Its earliest origins link the RCT to the Commissariat, a civilian organisation responsible directly to the Treasury, which provided food and supplies to Oliver Cromwell’s New Model Army. However, the very first military transport unit, the Corps of Waggoners, was formed in 1794. This evolved into the Royal Waggon Train which served throughout the Napoleonic Wars, notably at the Battle of Waterloo.

Following its disbandment in 1833, there were a number of short-lived organisations such as the Military Train and the Land Transport Corps, but it was not until the formation of the Army Service Corps in 1899 that transport and supplies became a well organised permanent body.

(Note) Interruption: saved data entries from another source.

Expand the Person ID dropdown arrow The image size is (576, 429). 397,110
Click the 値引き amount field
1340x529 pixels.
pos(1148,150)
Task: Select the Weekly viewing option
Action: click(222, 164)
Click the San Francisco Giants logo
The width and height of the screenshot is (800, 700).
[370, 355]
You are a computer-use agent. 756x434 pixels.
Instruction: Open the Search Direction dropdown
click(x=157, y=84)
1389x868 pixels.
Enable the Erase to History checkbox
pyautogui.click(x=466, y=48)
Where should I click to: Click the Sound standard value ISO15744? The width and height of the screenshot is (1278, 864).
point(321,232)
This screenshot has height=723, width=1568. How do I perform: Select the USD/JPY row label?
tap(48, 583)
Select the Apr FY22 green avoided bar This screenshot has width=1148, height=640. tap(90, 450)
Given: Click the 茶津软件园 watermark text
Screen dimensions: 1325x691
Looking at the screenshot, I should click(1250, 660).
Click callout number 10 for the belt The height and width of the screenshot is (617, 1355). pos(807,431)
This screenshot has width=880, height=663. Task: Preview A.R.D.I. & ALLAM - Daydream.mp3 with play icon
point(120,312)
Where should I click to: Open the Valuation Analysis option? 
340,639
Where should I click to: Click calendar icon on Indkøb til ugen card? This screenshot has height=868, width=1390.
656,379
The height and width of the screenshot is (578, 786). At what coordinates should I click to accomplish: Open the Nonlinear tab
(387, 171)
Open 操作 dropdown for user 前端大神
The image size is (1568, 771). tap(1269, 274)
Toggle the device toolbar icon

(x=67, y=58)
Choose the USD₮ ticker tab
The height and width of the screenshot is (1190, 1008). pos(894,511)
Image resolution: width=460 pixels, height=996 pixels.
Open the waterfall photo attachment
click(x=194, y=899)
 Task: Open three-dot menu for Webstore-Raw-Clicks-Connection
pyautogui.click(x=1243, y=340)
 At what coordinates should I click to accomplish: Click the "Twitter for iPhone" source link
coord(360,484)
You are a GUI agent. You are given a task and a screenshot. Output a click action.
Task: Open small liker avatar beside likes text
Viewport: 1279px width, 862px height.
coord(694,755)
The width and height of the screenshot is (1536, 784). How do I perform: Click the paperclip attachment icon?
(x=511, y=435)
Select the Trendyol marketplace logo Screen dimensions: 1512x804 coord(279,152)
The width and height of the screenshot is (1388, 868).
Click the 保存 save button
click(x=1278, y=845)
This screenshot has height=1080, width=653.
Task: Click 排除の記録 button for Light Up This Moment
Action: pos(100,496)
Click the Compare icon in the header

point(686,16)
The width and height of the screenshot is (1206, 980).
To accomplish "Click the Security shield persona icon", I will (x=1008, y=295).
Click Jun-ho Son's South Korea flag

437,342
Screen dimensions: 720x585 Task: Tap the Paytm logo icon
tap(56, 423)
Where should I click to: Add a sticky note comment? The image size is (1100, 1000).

At the outbreak of the First World War the Army Service Corps numbered 6,500 men, by 1918 this number had grown to 325,000 men. In recognition of the Army Service Corps’ contribution to the war effort of 1914-1919 the Corps was granted the ‘Royal’ prefix and was thus known as the Royal Army Service Corps.

Was formed in 1965 from the transport (land, water and air) elements of the Royal Army Service Corps (RASC) and the movement control element of the Royal Engineers (RE). The Royal Army Service Corps’ functions of supply and transport were separated. The RCT became responsible for transport whilst supplies became the responsibility of the Royal Army Ordnance Corps. In 1993, following the Options for Change review, the Royal Logistic Corps (RLC) was formed by the amalgamation of The Royal Corps of Transport, Royal Army Ordnance Corps, Royal Pioneer Corps, Army Catering Corps, and Postal and Courier elements of the Royal Engineers.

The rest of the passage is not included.